VecLabs automatically generates and manages a Solana wallet for you. You never need to install a browser extension, fund an account manually, or understand Solana’s wallet ecosystem.

Automatic wallet generation

When you initialize a SolVec client without specifying a wallet path, VecLabs generates a new ed25519 keypair and saves it to disk:
// Wallet is auto-generated and saved to .veclabs/keypair.json
const sv = new SolVec({ network: "devnet" });
Default wallet locations:
  • TypeScript: .veclabs/keypair.json in your project root
  • Python: .veclabs/keypair.json in your working directory

Bringing your own wallet

If you already have a Solana wallet or want to use a specific keypair:
const sv = new SolVec({
  network: "devnet",
  wallet: "/path/to/your/keypair.json",
});
The keypair file format is the standard Solana JSON format - a JSON array of 64 integers representing the 64-byte keypair (32-byte secret key + 32-byte public key).

Backing up your wallet

Your wallet keypair is the encryption key for your data. Back it up.
# Copy to a secure location
cp .veclabs/keypair.json ~/secure-backup/veclabs-keypair.json

# Or export to environment variable for CI/CD
export VECLABS_WALLET_KEY=$(cat .veclabs/keypair.json)
If you lose your wallet keypair with no backup, your stored vectors are permanently unreadable. The encryption is designed so that even VecLabs cannot recover them.

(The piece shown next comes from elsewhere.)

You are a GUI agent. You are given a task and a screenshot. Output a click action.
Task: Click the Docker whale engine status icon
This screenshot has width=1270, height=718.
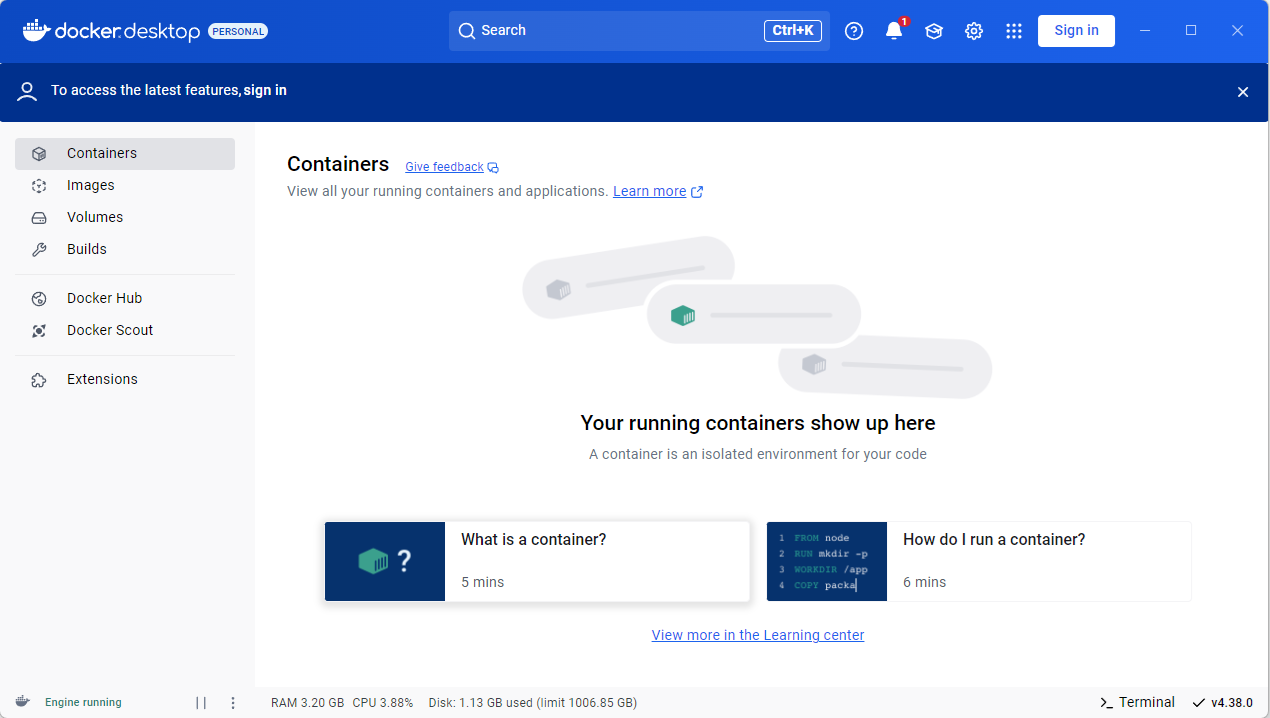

Using environment variables in production

For production deployments, never store the keypair file in your repository. Use environment variables:
import { SolVec } from "@veclabs/solvec";

const sv = new SolVec({
  network: "mainnet-beta",
  walletKey: JSON.parse(process.env.VECLABS_WALLET_KEY!),
});

Multiple collections, one wallet

One wallet can own multiple collections. Each collection gets a separate derived encryption key (see Encryption) so collections are cryptographically isolated from each other.

Devnet SOL

On devnet, VecLabs automatically airdrops devnet SOL to your wallet to pay for Solana transactions. Devnet SOL has no real value - it’s free for testing. On mainnet, you’ll need real SOL to pay for Merkle root transactions. At 0.00025/transaction,1,000writescosts0.00025/transaction, 1,000 writes costs 0.25 in SOL.